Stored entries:

※

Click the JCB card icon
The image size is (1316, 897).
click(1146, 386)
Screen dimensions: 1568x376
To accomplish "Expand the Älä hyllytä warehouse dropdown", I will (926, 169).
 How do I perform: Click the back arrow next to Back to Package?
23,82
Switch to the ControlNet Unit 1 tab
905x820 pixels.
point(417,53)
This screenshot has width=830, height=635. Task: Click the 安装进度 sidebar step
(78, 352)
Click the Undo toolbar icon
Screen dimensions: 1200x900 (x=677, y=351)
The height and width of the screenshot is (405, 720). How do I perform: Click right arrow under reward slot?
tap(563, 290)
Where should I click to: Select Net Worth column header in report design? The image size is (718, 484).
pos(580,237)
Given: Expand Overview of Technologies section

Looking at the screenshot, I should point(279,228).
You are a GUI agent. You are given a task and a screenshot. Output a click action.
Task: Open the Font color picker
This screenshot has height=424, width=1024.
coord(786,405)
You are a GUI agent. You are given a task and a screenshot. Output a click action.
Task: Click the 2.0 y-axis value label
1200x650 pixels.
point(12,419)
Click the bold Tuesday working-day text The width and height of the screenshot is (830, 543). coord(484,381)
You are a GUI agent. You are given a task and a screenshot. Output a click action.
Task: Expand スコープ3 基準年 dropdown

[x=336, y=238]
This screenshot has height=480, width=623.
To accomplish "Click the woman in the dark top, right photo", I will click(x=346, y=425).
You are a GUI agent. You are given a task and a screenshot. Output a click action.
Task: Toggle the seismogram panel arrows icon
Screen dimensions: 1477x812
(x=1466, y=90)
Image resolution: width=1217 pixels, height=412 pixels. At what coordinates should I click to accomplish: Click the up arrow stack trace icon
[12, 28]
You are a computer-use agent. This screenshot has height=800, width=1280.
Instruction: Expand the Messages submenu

※

**Problem requirements:**
Every entry is to be copied exactly, with none omitted.

**Exercise answer:**
Click the JCB card icon
The image size is (1316, 897).
click(1146, 386)
Screen dimensions: 1568x376
To accomplish "Expand the Älä hyllytä warehouse dropdown", I will (926, 169).
 How do I perform: Click the back arrow next to Back to Package?
23,82
Switch to the ControlNet Unit 1 tab
905x820 pixels.
point(417,53)
This screenshot has width=830, height=635. Task: Click the 安装进度 sidebar step
(78, 352)
Click the Undo toolbar icon
Screen dimensions: 1200x900 (x=677, y=351)
The height and width of the screenshot is (405, 720). How do I perform: Click right arrow under reward slot?
tap(563, 290)
Where should I click to: Select Net Worth column header in report design? The image size is (718, 484).
pos(580,237)
Given: Expand Overview of Technologies section

Looking at the screenshot, I should point(279,228).
You are a GUI agent. You are given a task and a screenshot. Output a click action.
Task: Open the Font color picker
This screenshot has height=424, width=1024.
coord(786,405)
You are a GUI agent. You are given a task and a screenshot. Output a click action.
Task: Click the 2.0 y-axis value label
1200x650 pixels.
point(12,419)
Click the bold Tuesday working-day text The width and height of the screenshot is (830, 543). coord(484,381)
You are a GUI agent. You are given a task and a screenshot. Output a click action.
Task: Expand スコープ3 基準年 dropdown

[x=336, y=238]
This screenshot has height=480, width=623.
To accomplish "Click the woman in the dark top, right photo", I will click(x=346, y=425).
You are a GUI agent. You are given a task and a screenshot. Output a click action.
Task: Toggle the seismogram panel arrows icon
Screen dimensions: 1477x812
(x=1466, y=90)
Image resolution: width=1217 pixels, height=412 pixels. At what coordinates should I click to accomplish: Click the up arrow stack trace icon
[12, 28]
You are a computer-use agent. This screenshot has height=800, width=1280.
Instruction: Expand the Messages submenu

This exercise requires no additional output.